Step 4: diagnose a failing or hanging run
Two CLI tools cover almost everything:
zb jobs # list recent runs with timing and status
zb logs <id> # full streamed output from a single run
zb logs includes per-worker stderr, fork and init lifecycle messages, every DB driver call if the driver logs at debug, and the scheduler's per-worker progress. When a worker appears idle, search the logs for that worker's thread tag (jw0.tNNN) to see what it was doing last.
Common patterns:
| Symptom | Where to look | Common cause |
|---|---|---|
Workers idle, scheduler shows unfinished=N not changing | zb logs <id> filtered to the worker thread | A test makes external network calls without a timeout, or a per-worker init blocks on a service that is not running. |
| Tests pass alone, fail under load | Run again with --dagz-workers=1 | Real isolation bug, or DB resource limits hit (heap, connection pool, file handles). |
'dict' object has no attribute X | The exception trace | The session has a custom row factory (e.g., dict_factory); your code paths assume the default Row tuple. |
... already exists / Cannot drop ... on first run | The DDL call in your per-worker init | The DB or keyspace did not exist yet. Wrap creation in IF NOT EXISTS or catch the existing-object error. |
| Many transient timeouts under load | Both DAGZ logs and the DB server's logs | Concurrency too high for the DB server's resources. Lower --dagz-workers or raise the server's heap or connection limits. |
| Two workers writing to the same DB | Worker init logs for the rewritten DB name | Per-worker name was not actually rewritten; check that configure() ran at module top level, not inside a fixture. |
If a single test misbehaves only under parallel load, run it alone with --dagz-workers=1 to confirm whether the test or the parallel setup is at fault.
Step 5: optimize the per-test cleanup path
Once the suite passes, look at where time goes per test.

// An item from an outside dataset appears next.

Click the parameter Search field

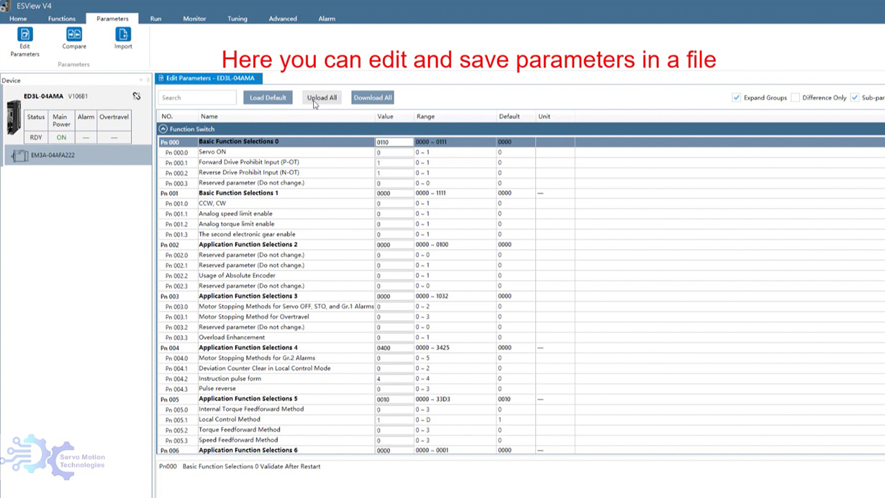(x=197, y=98)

Cleanup that runs between tests (truncate, redis flush, key deletions) sits on the hot path: it runs as many times as you have tests, so per-call cost compounds.
A common pattern in legacy code is "list tables, SELECT COUNT(*) per table, truncate only the non-empty ones." This made sense when TRUNCATE was expensive, but on modern Postgres, MySQL, and Cassandra, TRUNCATE on an empty table is cheap and the COUNT round trips dominate. Each driver integration ships a faster cleanup helper:
| Driver | Helper |
|---|---|
| Postgres | PG_CONFIG.truncate(db_name, **connect_kwargs) |
| MySQL | MYSQL_CONFIG.truncate(db_name, **connect_kwargs) |
| Cassandra | CASSANDRA_CONFIG.truncate_session(session, keyspace) |
You can swap a project's existing helper without touching the original function. Append a try / except ImportError / else: block at the bottom of the file:
# Purely additive. The original function above stays intact for environments
# without DAGZ.
try:
from dagz.integ.cassandra import CASSANDRA_CONFIG
except ImportError:
pass
else:
def cassandra_truncate_tables():
session = connection.get_session()
session.set_keyspace(settings.MY_KEYSPACE)

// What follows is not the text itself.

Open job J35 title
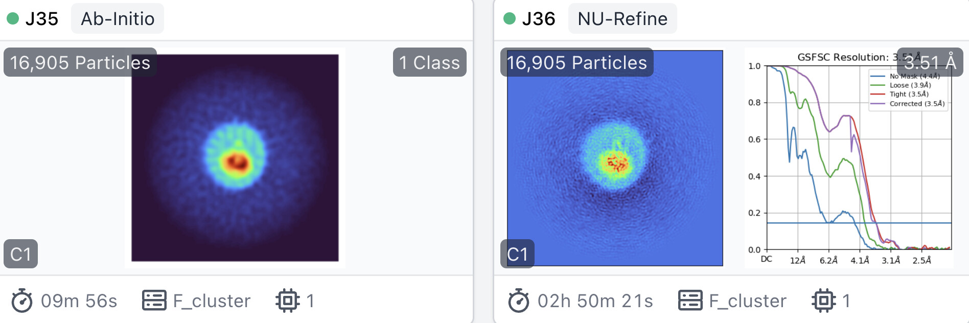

CASSANDRA_CONFIG.truncate_session(session, settings.MY_KEYSPACE)
Python rebinds the name at module load. Other modules that do from project.utils import cassandra_truncate_tables get the rebound version. Without DAGZ the original function still wins.
The same shape applies to any cleanup helper: flushdb for Redis, a generic truncate_all_tables for Postgres, and so on.
Keeping the diff small
A small diff against the existing test suite is easier to review, easier to roll back, and easier to land in a vendored or onprem fork.
Three guidelines:
- Reuse what exists. If a per-worker init hook already runs setup, do not move it into a DAGZ callback. The duplication drifts.
- Override, do not rewrite. A
try: from dagz.integ.X import Y / else:block at the bottom of a file can replace one helper without touching the original. The diff is N additive lines; the original function is the fallback. - Move generic logic upstream. If you find yourself adding the same retry, the same concurrency cap, or the same skip-empty optimization to your project, that logic belongs in
dagz.integ.<driver>. Open an issue or a PR; the next consumer benefits, and your local diff shrinks.